The Nagios scripts I put together were pretty basic bash scripts that run a command and use if statements to compare the output. Then they exit with a code 0,1,2, or 3. I didn’t want to put NRPE on my servers so I used ssh to run the checks on the servers. So I setup a one way password less ssh check. This is easy to do and as long as you setup the user to sudo run these commands it is relatively secure.. Below are the steps to setup the checks.
- Create a user on the servers named nagios
- Create an .ssh directory in the nagios user on Proxmox using mkdir -p .ssh
- On the Proxmox servers run ssh-keygen -t rsa as nagios and save the output in the .ssh directory
- Log into the Nagios machine and copy the ssh key from the .ssh/id_rsa.pub file in the nagios user directory
- Create an authorized_keys file on the Proxmox server in the /home/nagios/.ssh/ and copy the key from the Nagios server into it.
- You should now be able to ssh to the Proxmox server from the Nagios server without a password using the nagios user.

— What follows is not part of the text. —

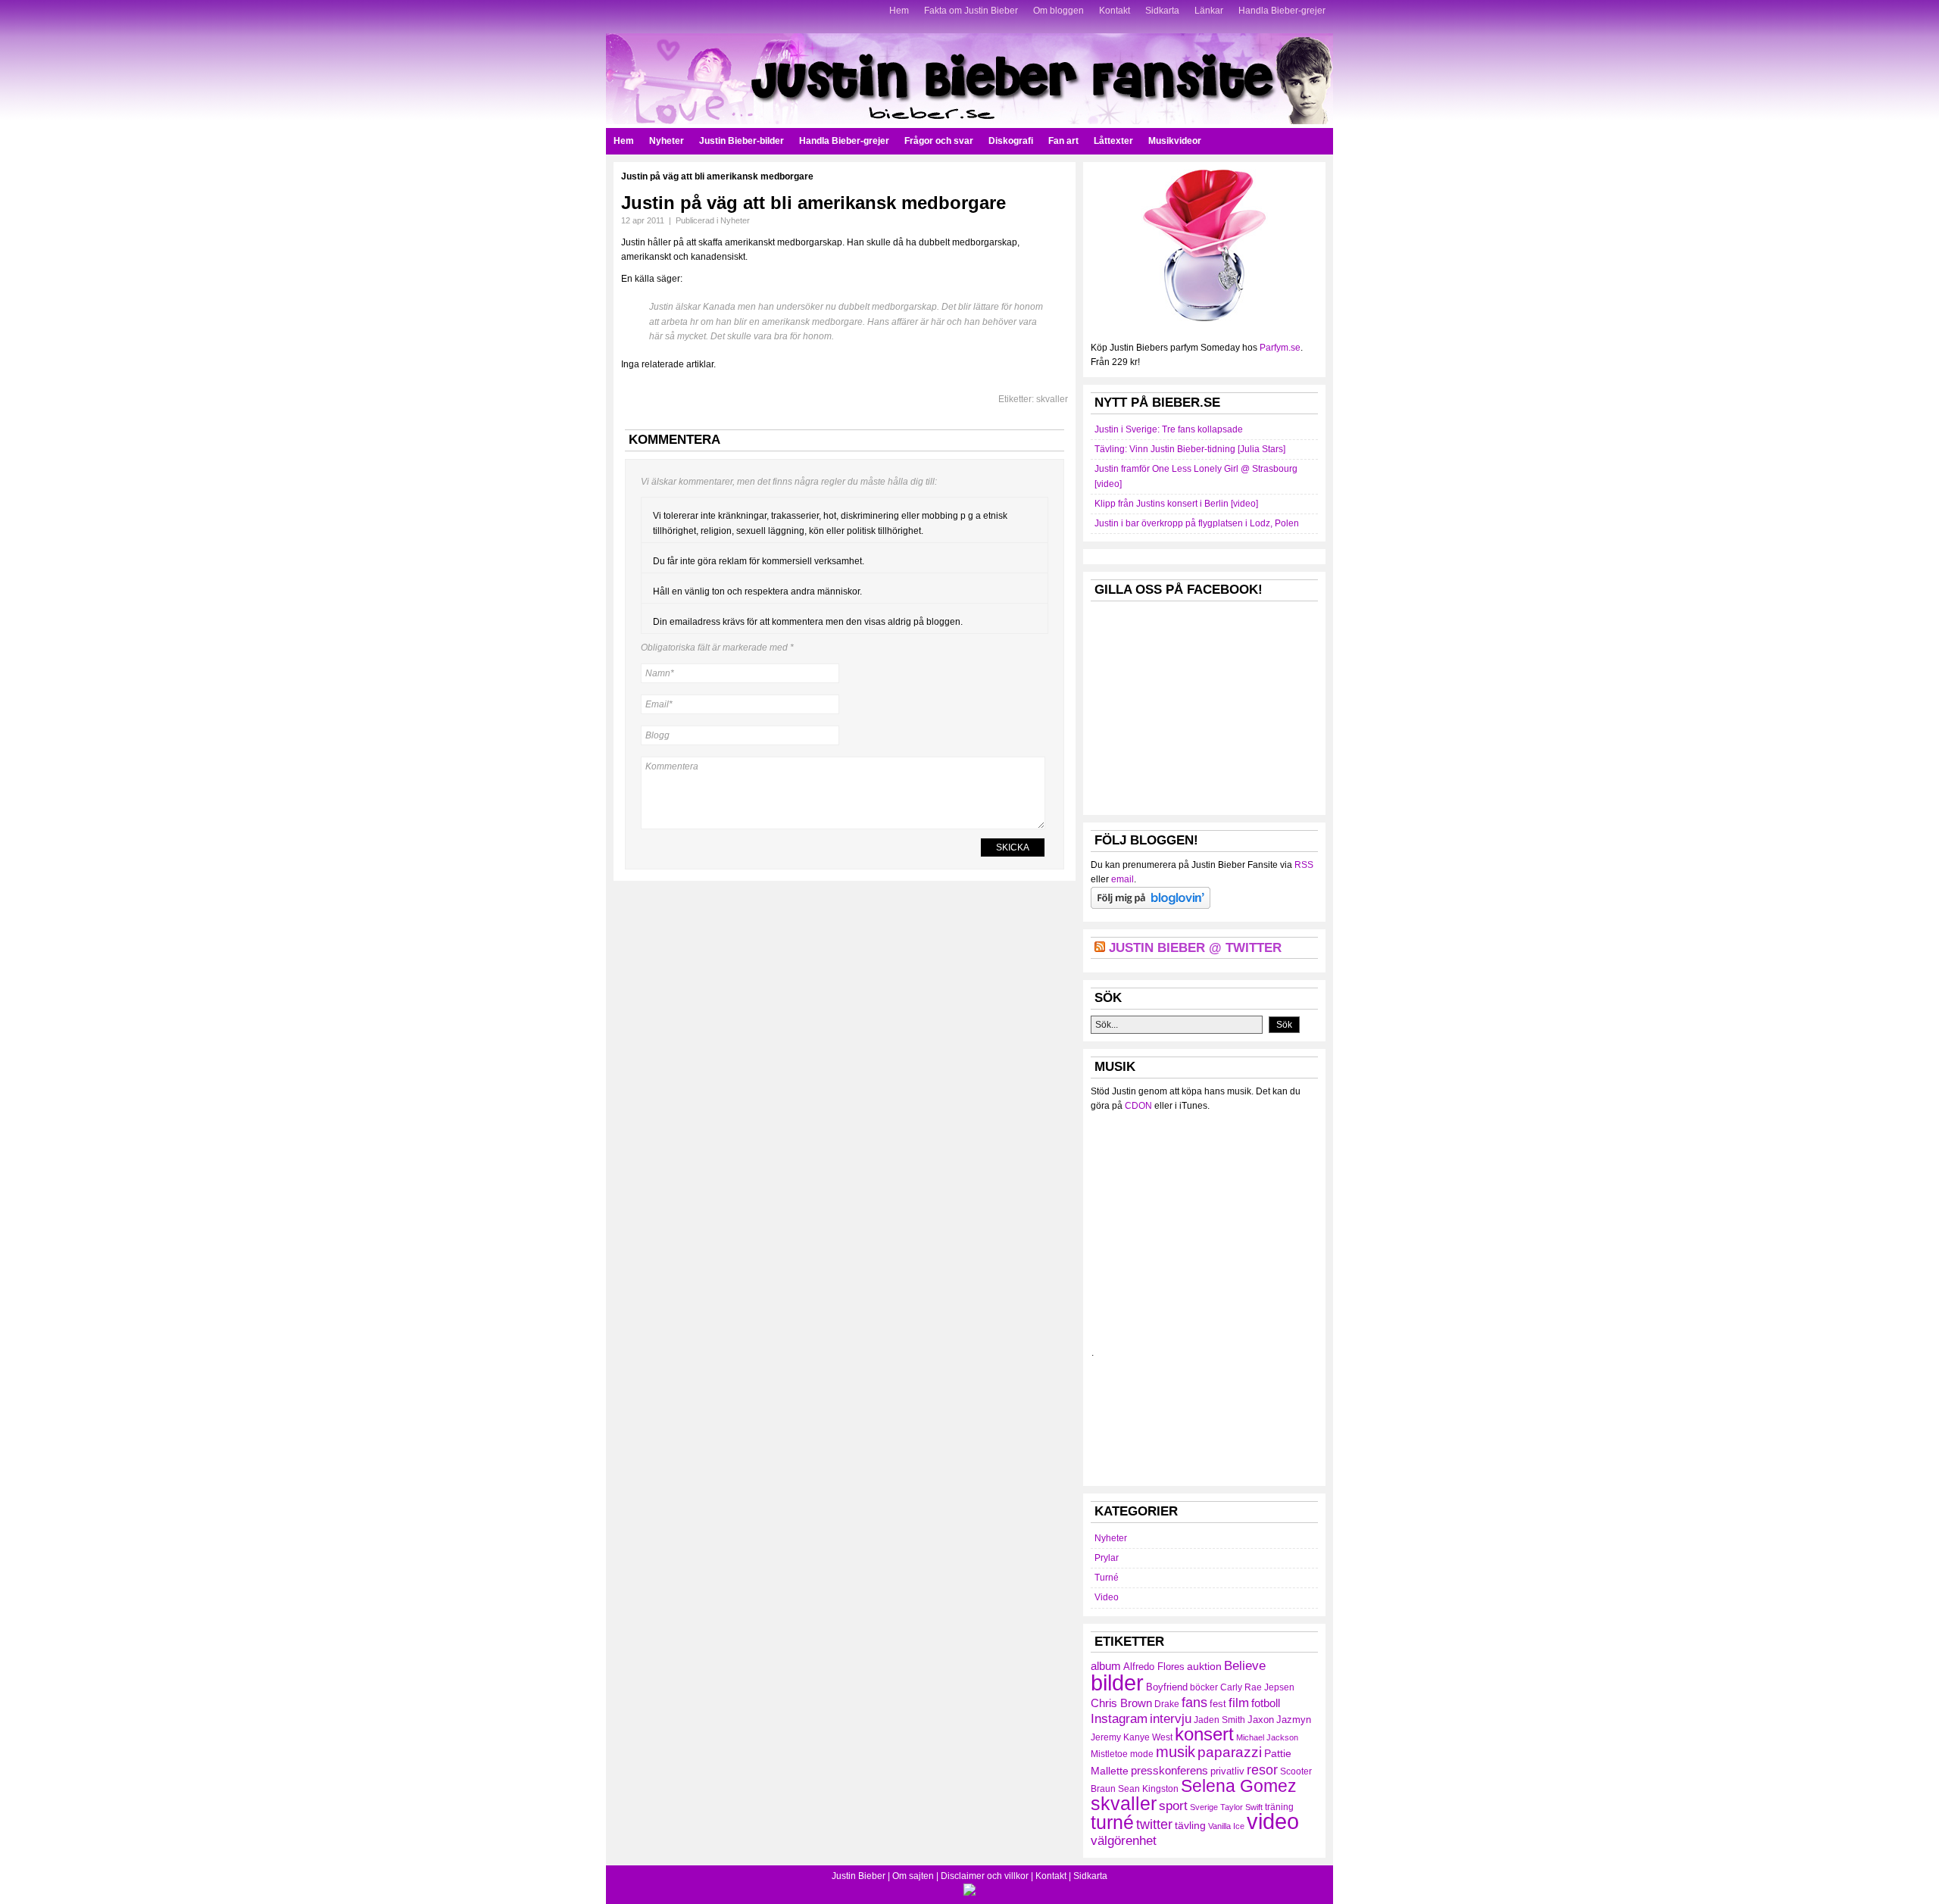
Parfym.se (1280, 347)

There are two caveats. One I used putty from a Windows machine while doing this so cut and paste was simple. Two it also assumes that you already have ssh setup for the nagios user on the Nagios server. If not you will have to run steps 2 and 3 on the Nagios server as well. If this is clear as mud you can go to this website for more help. http://www.linuxproblem.org/art_9.html
Once this was done I created 6 scripts to check different things on the server. The standard cpu load, running processes, number of running VMs, drive space, NAS mount, etc. They are not perfect and will be revised as I find problems but for the most part they work and are not to bad for about 2 hours putting them together. I will post these files at the end of the post. They are copied to the nagios user home directory on each Proxmox server.
I then setup I the commands in the Nagios commands.cfg and the checks in my Linux.cfg for my Linux servers. This part can be tricky and time consuming if you have problems. Just remember nagios -v /usr/local/nagios/etc/nagios.cfg is your friend for checking if Nagios will work after the changes. It will also tell you where the problem is. When there are errors Nagios will not start. The location of the config file will vary based on your install.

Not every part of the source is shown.